The percent concentration of one of the mineral constituents must be known when determining the size distribution of two-mineral materials. The accuracy requirements placed on the final size distribution values will in turn determine the accuracy with which the mineral assemblage of the feed must be known. In many cases, figures based on prior sample analysis experience would be sufficient for size calculations if the product composition was not changing significantly. Recent developments in the “on-line” analysis field using new or improved nuclear and X-ray techniques will allow accurate prediction of mineral constituents in the analyzer feed and products,

Analyzer Prototype

Beyond the scope of this work is the development of an industrial on-stream analyzer based on the research system that has been discussed in this paper. The present system uses a manual method for feeding the particulate sample into the analyzer; however, sample feed could be handled by an adaptation of the automated system that has been developed for on-line chemical analysis of taconite slurries, described by Tuttle and Blake.

The sample preparation and feeding system would pulse a known weight of particulates into the sizing system.
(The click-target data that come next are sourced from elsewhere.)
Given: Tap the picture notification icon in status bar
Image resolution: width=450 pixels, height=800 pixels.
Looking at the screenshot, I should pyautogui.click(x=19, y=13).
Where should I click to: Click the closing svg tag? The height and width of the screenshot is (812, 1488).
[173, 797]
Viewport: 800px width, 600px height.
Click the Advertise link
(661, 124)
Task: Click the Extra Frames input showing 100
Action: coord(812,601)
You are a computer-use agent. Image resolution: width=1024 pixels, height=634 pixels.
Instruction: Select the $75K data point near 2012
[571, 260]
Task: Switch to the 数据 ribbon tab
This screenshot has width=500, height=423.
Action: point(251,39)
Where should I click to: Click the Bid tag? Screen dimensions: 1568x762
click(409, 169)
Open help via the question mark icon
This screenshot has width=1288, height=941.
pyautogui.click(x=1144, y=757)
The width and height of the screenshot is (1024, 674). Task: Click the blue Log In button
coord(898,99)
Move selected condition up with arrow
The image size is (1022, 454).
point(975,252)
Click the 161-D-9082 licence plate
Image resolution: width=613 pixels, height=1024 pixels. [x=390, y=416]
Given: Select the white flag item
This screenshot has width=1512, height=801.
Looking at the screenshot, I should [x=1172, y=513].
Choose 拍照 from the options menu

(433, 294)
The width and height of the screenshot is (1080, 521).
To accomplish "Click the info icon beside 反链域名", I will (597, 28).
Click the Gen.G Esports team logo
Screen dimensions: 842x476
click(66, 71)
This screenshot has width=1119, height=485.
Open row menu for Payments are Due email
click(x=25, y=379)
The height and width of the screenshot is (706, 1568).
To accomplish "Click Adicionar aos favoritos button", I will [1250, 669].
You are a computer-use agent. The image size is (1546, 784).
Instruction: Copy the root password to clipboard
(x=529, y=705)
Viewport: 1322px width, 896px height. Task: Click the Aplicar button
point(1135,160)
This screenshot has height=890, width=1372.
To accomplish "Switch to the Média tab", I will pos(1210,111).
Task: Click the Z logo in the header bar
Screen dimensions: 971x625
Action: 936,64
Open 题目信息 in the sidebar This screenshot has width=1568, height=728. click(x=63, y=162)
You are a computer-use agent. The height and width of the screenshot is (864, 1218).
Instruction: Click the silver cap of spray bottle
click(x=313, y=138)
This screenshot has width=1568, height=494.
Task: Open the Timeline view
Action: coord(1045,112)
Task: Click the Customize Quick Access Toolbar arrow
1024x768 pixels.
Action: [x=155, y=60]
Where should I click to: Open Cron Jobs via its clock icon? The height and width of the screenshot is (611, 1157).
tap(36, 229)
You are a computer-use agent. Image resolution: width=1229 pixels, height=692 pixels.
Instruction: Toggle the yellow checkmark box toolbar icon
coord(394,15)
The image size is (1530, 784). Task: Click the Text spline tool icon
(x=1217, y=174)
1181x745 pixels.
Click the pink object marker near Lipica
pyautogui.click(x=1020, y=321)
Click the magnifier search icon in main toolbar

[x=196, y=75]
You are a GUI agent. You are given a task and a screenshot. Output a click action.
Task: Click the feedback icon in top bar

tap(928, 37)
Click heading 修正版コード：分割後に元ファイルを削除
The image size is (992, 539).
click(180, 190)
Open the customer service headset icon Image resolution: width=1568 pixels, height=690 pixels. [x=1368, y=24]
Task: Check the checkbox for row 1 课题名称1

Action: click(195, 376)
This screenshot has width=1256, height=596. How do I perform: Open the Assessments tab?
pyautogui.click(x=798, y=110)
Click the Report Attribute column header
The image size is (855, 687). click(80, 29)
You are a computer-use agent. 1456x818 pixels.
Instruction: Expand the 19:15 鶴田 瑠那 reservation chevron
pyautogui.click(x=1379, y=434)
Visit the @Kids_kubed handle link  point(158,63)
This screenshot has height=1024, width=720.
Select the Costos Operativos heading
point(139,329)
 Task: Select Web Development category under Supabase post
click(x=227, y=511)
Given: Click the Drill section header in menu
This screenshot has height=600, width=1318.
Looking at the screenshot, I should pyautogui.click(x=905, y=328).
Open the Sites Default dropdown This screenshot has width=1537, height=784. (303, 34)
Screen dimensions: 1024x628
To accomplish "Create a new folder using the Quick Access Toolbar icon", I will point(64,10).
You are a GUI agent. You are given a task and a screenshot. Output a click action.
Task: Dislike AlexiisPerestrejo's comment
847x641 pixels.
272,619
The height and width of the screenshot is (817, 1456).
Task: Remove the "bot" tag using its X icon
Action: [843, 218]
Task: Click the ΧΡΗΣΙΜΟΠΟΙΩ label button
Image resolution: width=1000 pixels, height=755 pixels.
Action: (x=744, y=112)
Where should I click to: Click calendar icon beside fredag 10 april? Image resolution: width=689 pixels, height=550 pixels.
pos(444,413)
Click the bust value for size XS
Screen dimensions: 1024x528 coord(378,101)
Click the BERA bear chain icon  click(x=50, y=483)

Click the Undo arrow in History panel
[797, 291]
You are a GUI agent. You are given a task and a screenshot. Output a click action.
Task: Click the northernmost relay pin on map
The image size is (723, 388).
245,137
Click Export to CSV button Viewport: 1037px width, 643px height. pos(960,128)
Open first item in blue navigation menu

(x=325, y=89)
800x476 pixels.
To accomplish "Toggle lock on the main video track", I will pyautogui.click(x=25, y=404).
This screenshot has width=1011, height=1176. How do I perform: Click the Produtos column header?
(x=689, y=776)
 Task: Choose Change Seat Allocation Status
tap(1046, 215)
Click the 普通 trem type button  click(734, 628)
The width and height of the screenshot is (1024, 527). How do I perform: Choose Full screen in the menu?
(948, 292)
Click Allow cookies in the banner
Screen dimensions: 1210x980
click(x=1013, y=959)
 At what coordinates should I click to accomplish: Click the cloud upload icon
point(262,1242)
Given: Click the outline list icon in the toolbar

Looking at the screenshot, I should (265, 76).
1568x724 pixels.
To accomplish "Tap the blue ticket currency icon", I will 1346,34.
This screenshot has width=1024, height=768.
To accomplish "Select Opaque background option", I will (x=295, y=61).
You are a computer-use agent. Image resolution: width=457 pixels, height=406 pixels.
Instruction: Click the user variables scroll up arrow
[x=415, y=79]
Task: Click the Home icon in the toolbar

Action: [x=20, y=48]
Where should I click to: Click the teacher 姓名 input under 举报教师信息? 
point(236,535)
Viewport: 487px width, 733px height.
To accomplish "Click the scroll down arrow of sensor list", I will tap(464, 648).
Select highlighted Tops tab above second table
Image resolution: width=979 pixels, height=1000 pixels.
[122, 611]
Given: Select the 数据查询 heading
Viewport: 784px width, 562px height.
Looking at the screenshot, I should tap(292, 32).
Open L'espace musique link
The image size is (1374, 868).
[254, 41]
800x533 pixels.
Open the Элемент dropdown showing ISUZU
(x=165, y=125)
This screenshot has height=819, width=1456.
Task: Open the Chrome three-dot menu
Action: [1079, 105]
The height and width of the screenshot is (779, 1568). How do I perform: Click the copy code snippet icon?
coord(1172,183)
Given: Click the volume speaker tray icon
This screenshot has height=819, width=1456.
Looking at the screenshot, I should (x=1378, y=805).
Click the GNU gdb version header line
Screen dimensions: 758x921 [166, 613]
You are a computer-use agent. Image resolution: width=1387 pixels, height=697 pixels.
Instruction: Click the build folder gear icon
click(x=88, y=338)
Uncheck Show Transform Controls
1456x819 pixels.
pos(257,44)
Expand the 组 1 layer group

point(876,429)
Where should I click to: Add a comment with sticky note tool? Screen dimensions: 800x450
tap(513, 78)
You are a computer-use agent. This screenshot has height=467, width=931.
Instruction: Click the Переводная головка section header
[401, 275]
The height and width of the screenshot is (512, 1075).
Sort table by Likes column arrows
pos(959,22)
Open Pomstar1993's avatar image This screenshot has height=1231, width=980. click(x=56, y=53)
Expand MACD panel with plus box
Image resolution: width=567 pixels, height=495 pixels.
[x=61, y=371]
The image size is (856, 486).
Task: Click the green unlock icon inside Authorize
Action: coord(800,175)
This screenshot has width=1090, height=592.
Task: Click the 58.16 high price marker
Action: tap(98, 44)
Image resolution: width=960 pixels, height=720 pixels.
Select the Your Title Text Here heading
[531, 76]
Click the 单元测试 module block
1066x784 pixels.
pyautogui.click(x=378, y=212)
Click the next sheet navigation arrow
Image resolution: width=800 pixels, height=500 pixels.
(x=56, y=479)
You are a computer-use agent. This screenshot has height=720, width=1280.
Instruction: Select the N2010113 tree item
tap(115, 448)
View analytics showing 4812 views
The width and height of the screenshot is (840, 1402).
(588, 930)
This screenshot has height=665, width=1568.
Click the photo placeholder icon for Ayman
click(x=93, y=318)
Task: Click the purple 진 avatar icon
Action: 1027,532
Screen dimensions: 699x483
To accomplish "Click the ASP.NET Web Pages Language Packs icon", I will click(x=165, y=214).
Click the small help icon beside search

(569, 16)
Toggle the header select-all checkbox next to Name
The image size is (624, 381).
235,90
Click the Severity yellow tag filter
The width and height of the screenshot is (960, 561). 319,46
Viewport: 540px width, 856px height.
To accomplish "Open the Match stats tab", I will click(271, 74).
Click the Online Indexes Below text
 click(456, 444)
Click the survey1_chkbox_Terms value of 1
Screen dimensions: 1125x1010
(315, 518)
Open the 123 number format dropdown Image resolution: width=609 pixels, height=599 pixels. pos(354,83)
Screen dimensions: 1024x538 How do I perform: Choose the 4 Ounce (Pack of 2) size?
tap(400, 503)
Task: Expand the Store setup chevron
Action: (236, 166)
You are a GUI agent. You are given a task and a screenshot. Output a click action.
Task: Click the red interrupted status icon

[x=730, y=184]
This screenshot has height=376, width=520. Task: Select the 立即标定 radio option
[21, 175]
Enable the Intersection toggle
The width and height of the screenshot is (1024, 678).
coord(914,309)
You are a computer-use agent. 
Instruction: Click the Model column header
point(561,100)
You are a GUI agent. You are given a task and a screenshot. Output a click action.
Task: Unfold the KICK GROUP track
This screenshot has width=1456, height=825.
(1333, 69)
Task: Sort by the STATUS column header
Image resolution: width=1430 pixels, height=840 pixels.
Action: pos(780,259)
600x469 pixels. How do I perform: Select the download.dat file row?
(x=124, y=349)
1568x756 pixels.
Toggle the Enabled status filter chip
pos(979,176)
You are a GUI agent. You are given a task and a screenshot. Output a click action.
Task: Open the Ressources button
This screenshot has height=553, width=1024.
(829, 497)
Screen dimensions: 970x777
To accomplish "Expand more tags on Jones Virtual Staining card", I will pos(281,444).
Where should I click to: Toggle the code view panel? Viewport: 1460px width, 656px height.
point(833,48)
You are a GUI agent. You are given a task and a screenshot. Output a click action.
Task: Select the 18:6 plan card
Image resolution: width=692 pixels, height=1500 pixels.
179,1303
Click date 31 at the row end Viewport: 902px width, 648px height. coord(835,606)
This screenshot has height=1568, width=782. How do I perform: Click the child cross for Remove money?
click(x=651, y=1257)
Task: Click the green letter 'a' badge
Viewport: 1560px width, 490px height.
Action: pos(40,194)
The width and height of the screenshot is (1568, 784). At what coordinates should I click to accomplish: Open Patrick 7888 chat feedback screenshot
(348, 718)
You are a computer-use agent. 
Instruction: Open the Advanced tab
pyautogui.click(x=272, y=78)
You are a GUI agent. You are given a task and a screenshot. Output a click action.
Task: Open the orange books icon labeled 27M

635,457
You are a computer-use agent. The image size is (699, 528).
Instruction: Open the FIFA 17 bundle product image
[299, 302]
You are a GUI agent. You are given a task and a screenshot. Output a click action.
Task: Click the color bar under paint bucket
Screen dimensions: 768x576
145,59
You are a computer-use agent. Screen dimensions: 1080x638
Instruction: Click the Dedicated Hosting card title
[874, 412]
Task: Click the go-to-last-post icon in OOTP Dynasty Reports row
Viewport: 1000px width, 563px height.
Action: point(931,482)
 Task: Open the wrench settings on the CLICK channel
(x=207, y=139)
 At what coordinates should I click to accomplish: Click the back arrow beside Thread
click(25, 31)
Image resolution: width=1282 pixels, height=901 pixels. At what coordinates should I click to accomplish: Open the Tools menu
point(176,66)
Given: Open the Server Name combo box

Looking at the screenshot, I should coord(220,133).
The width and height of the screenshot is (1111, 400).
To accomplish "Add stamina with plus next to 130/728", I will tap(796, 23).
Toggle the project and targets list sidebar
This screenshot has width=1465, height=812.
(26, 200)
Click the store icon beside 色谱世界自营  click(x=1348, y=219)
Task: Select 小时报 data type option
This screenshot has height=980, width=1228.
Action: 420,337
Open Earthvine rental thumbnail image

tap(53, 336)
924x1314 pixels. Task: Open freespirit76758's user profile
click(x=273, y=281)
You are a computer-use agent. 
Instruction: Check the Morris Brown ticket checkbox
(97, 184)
Density determinations would be made simultaneously at each of the five hydrocyclone apex chambers rather than moving a single density gauge from hydrocyclone to hydrocyclone. Equipment sequencing and particulate size calculations would be handled by a computer and time clock. An analysis of the various elements of the proposed particle analyzer has been made, and calculations indicate that sample cycle times of 10 to 15 minutes could be expected.

Conclusions

A prototype analyzer system has been developed that will rapidly determine particle size distributions of homogeneous and two-mineral materials in the 74-micrometer (200-mesh) to 7-micrometer size range. The system is based on the elutriation and sizing of particles by hydrocycloning techniques and the sensing of particle weights by a gamma ray attenuation method.. Size distributions of three minerals (quartz, hematite, and magnetite) and a two-mineral combination were accurately determined by a prototype system. The analyzer system was found to predict individual fraction weights to within ±0.85 percent or better at a 95-percent confidence level using 25-gram feed samples of semiconcentrates from a taconite plant.